▶ [Work required]: Reproduce the rows below word for word, from the line with "is (1580, 720)." to the line with "This screenshot has width=1124, height=381.", including both of those lines. Omit the pictures from your answer.

▶ [Data under study]:
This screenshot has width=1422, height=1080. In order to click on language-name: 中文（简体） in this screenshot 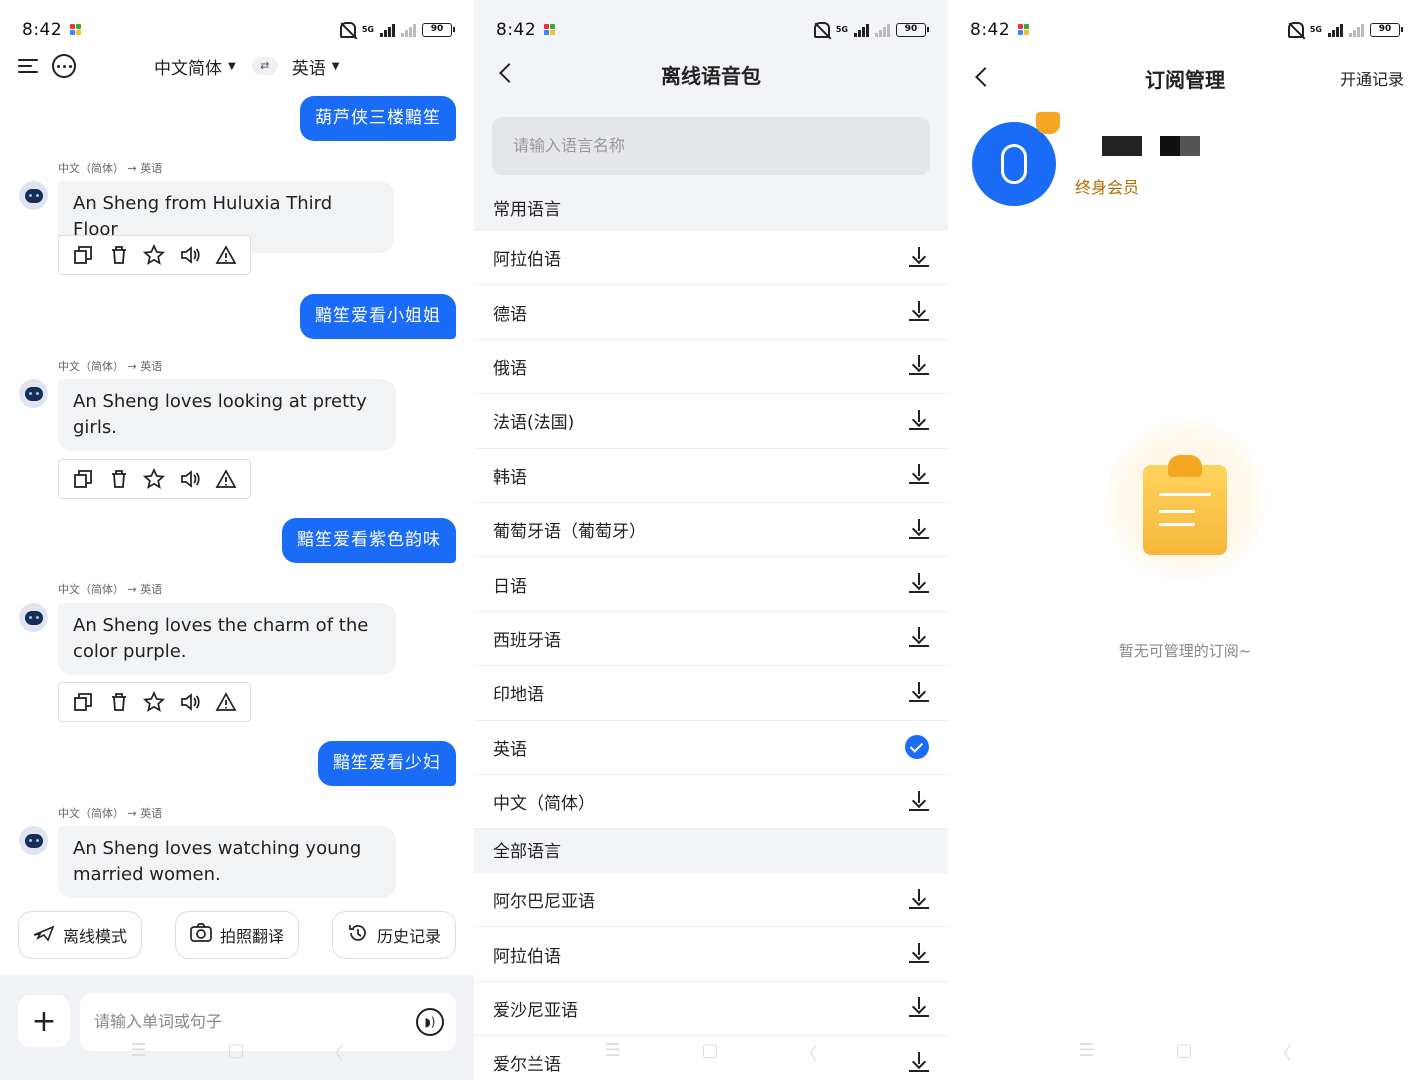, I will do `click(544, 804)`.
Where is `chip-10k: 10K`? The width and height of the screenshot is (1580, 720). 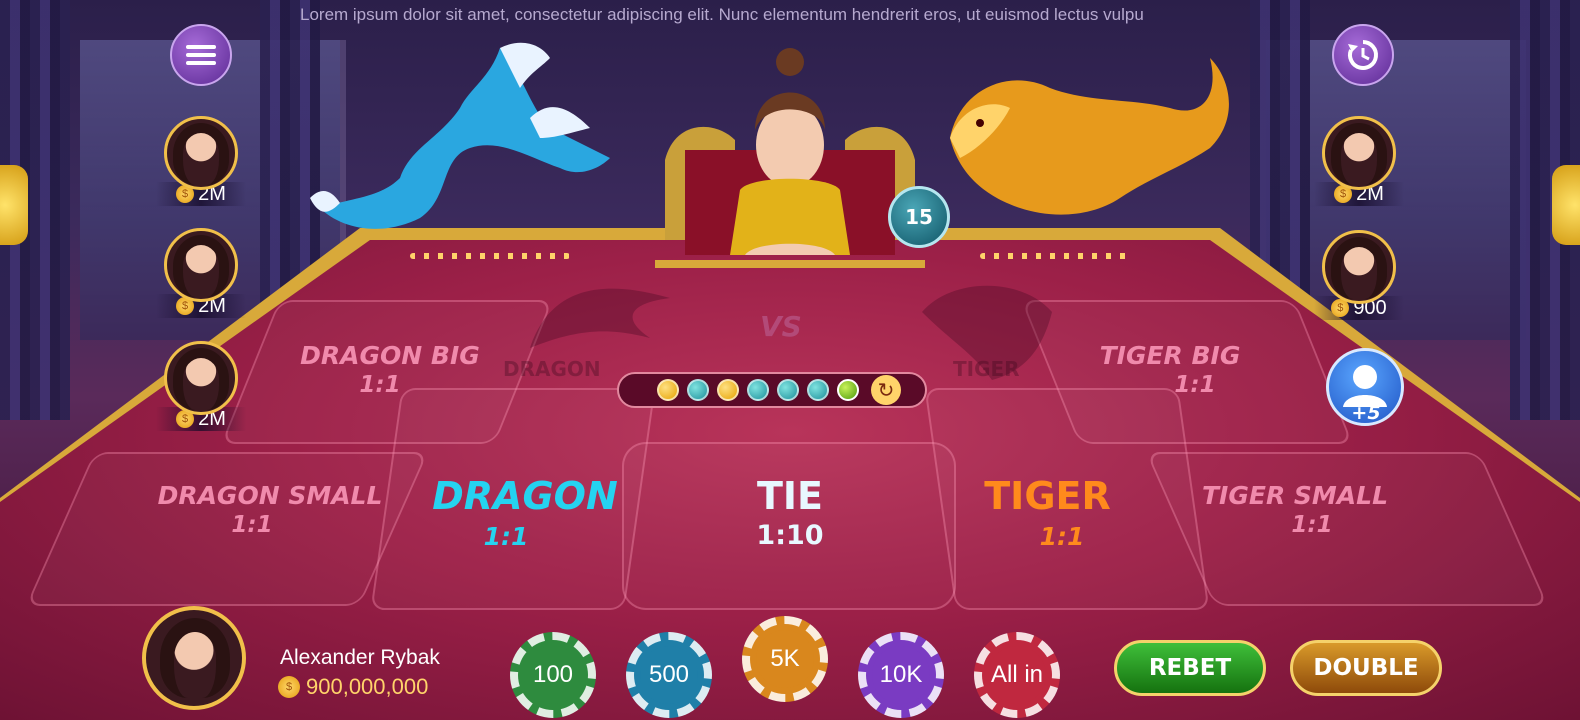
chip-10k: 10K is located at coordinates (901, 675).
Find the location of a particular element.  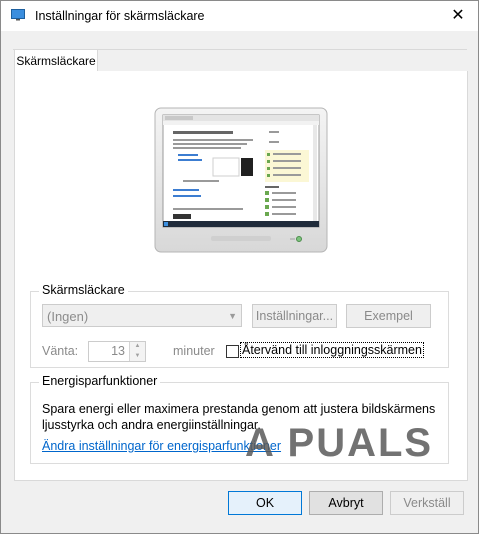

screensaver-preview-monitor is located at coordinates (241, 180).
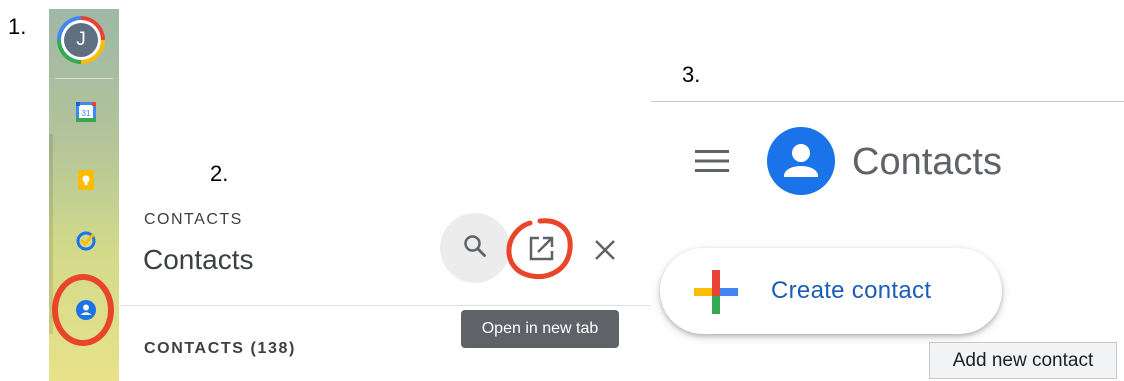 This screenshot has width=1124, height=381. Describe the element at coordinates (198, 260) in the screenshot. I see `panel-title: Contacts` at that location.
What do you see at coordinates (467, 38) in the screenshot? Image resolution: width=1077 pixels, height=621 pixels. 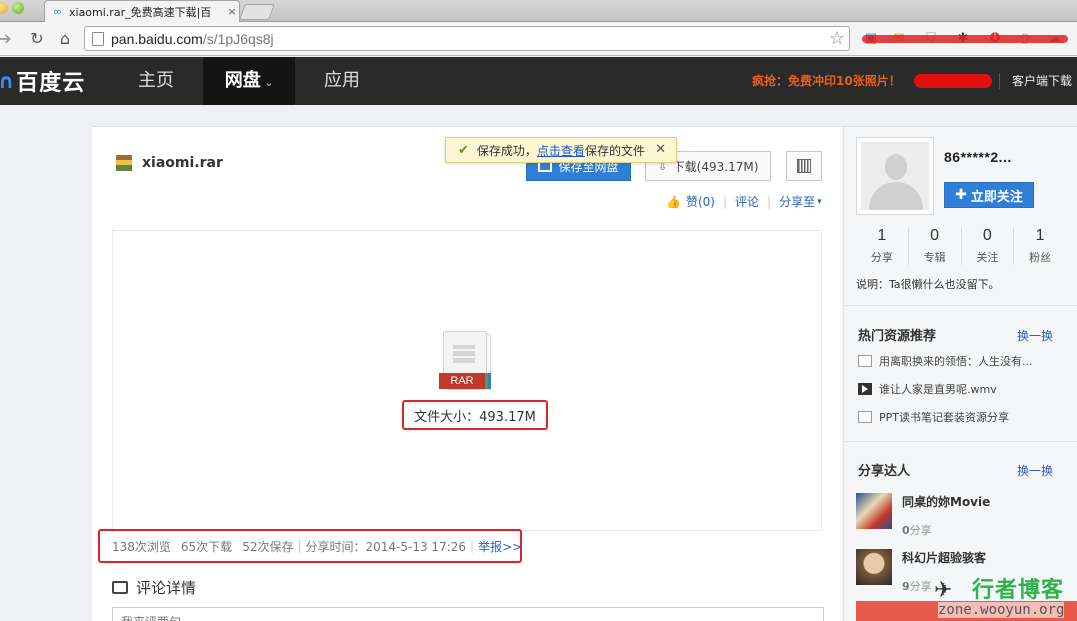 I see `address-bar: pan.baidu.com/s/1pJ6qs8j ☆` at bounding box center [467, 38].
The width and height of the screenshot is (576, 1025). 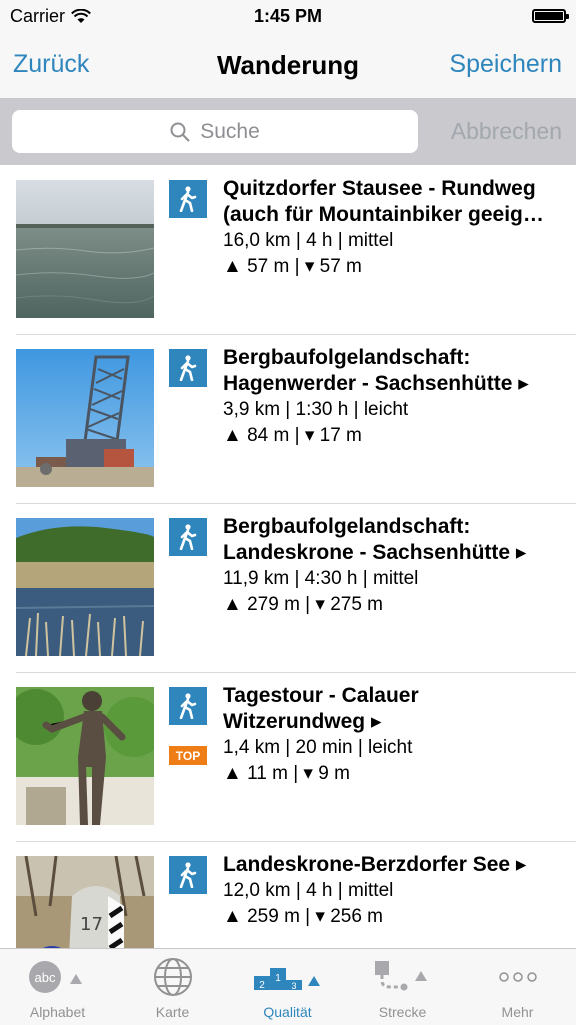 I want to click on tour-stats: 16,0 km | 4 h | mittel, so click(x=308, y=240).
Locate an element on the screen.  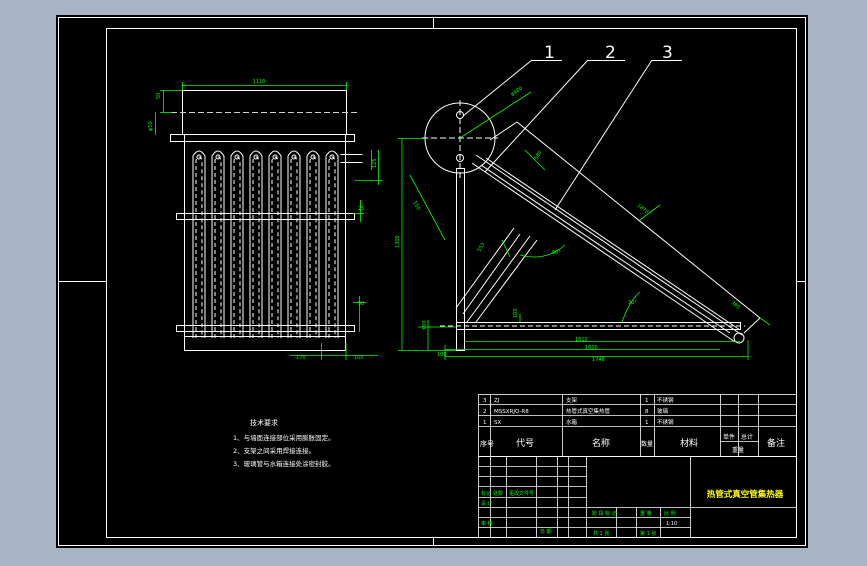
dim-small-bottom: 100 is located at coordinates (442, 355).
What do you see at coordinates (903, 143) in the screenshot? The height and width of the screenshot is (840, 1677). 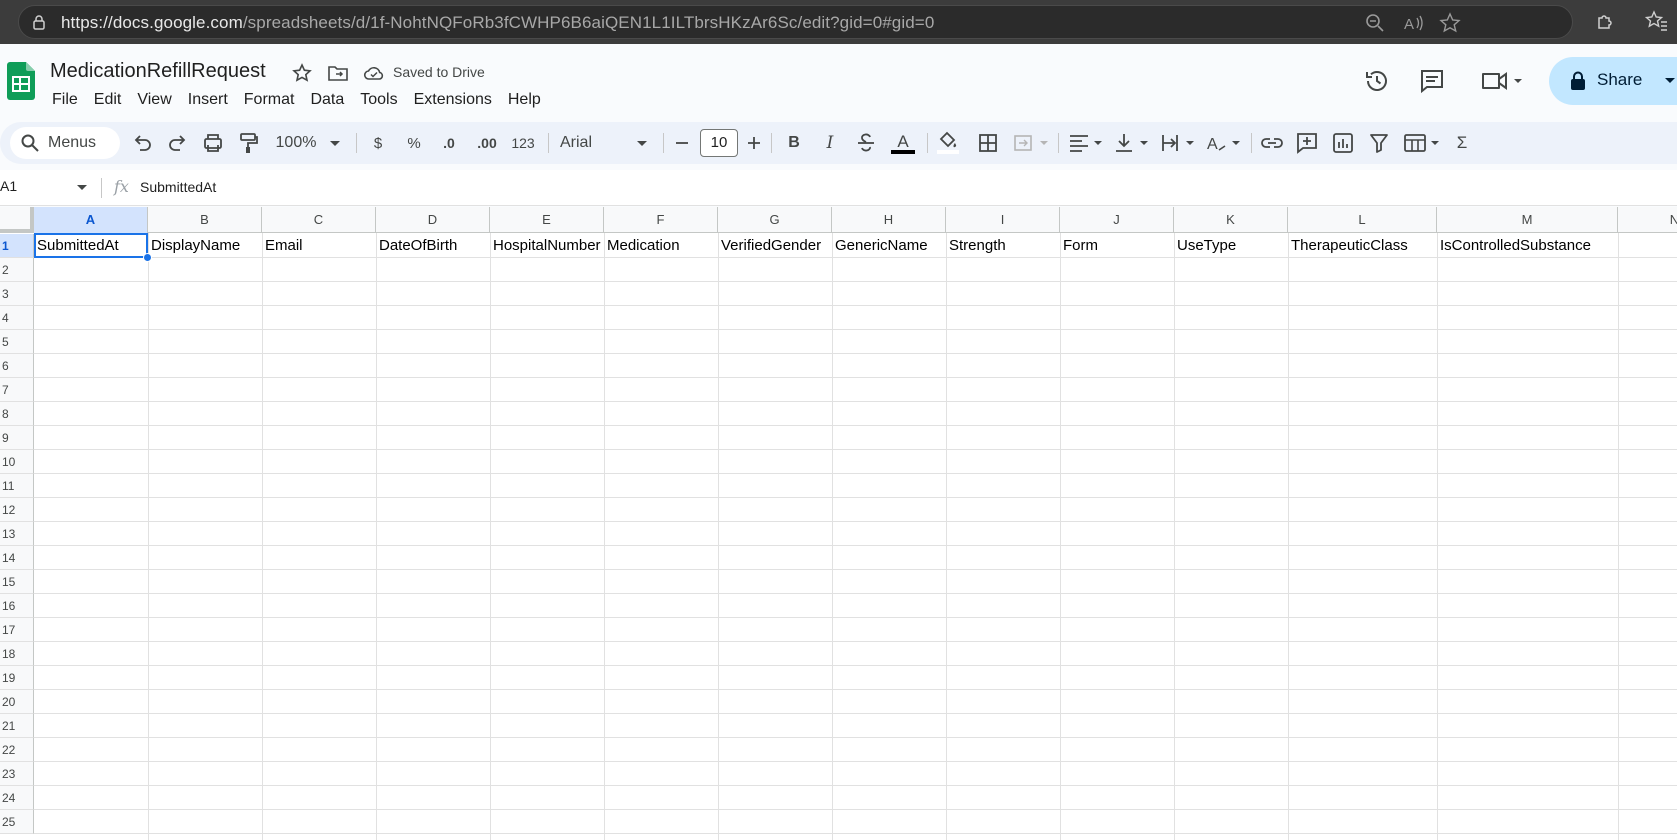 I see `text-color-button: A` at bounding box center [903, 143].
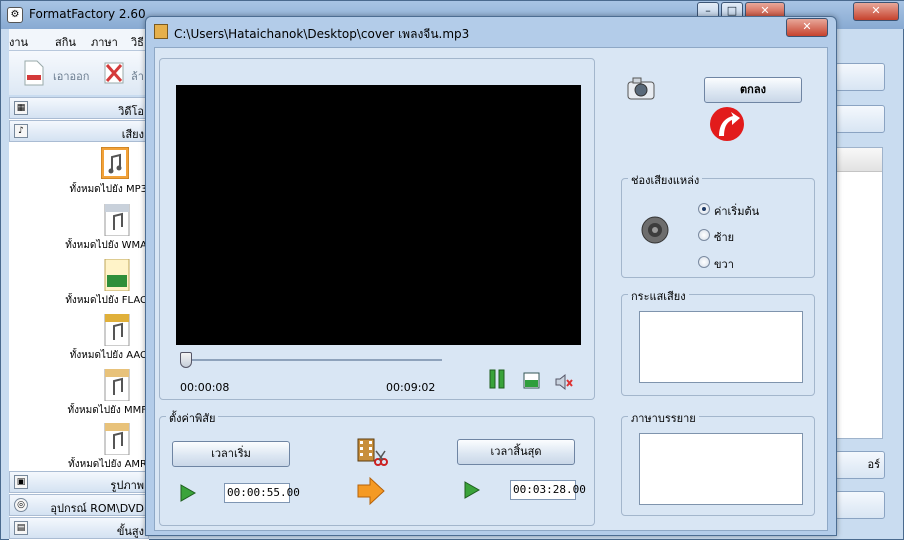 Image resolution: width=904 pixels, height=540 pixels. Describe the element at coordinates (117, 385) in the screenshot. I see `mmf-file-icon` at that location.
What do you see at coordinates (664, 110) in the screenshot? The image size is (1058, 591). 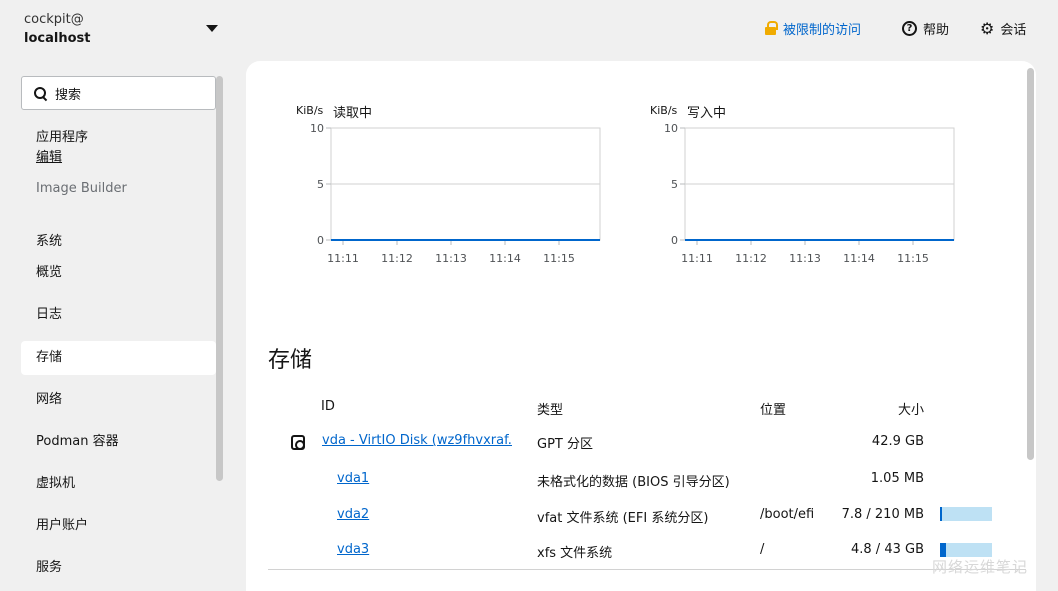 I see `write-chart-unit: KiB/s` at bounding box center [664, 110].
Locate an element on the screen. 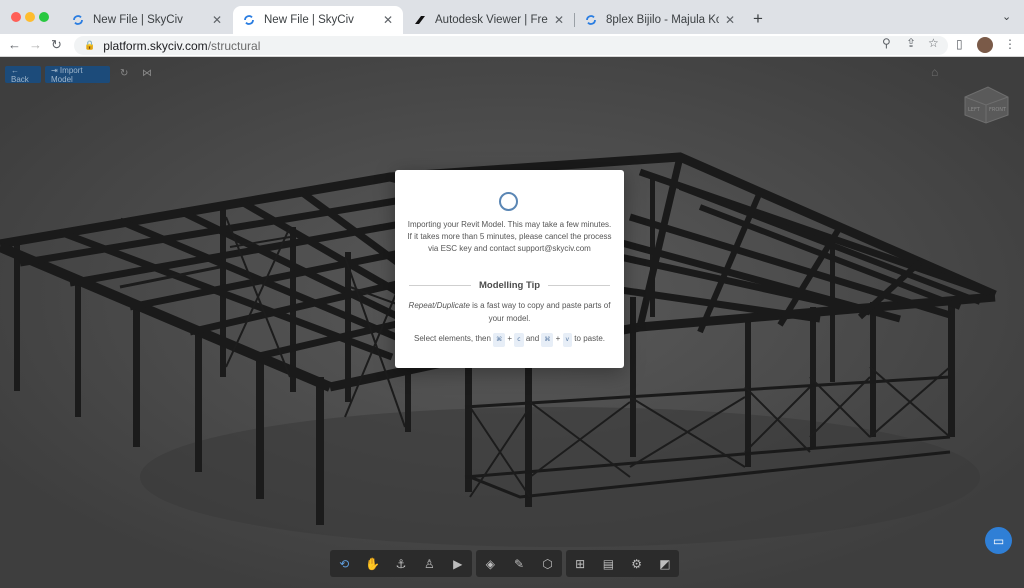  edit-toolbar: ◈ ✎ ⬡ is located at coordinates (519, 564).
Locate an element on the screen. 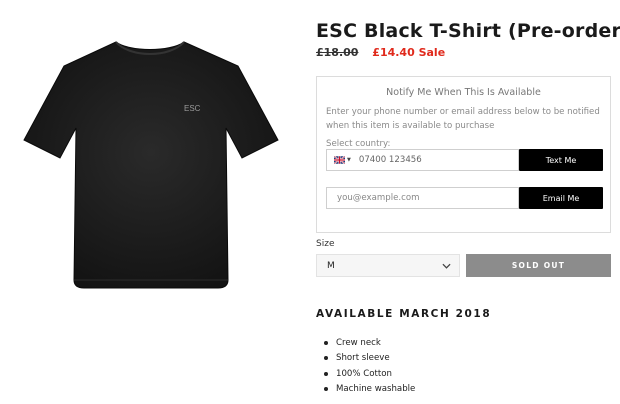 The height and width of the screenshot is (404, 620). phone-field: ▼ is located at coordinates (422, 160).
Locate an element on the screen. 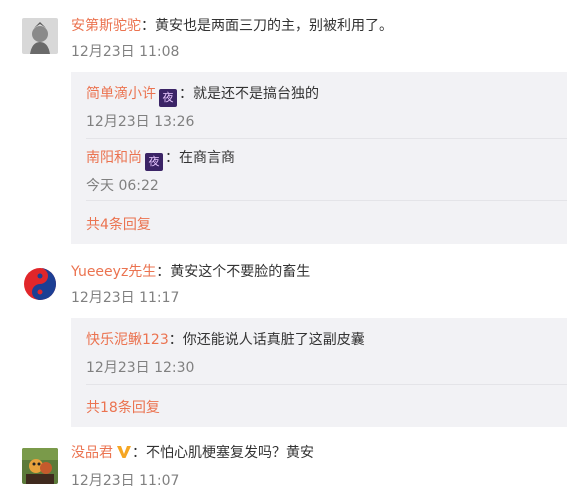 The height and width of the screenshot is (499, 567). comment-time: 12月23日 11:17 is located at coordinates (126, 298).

▶ [Expected output]:
Where is `chip-10k: 10K`? The width and height of the screenshot is (1580, 720). 
chip-10k: 10K is located at coordinates (901, 675).
Find the location of a particular element.  

screensaver-preview-monitor is located at coordinates (241, 180).
 This screenshot has width=1124, height=381. Describe the element at coordinates (198, 260) in the screenshot. I see `panel-title: Contacts` at that location.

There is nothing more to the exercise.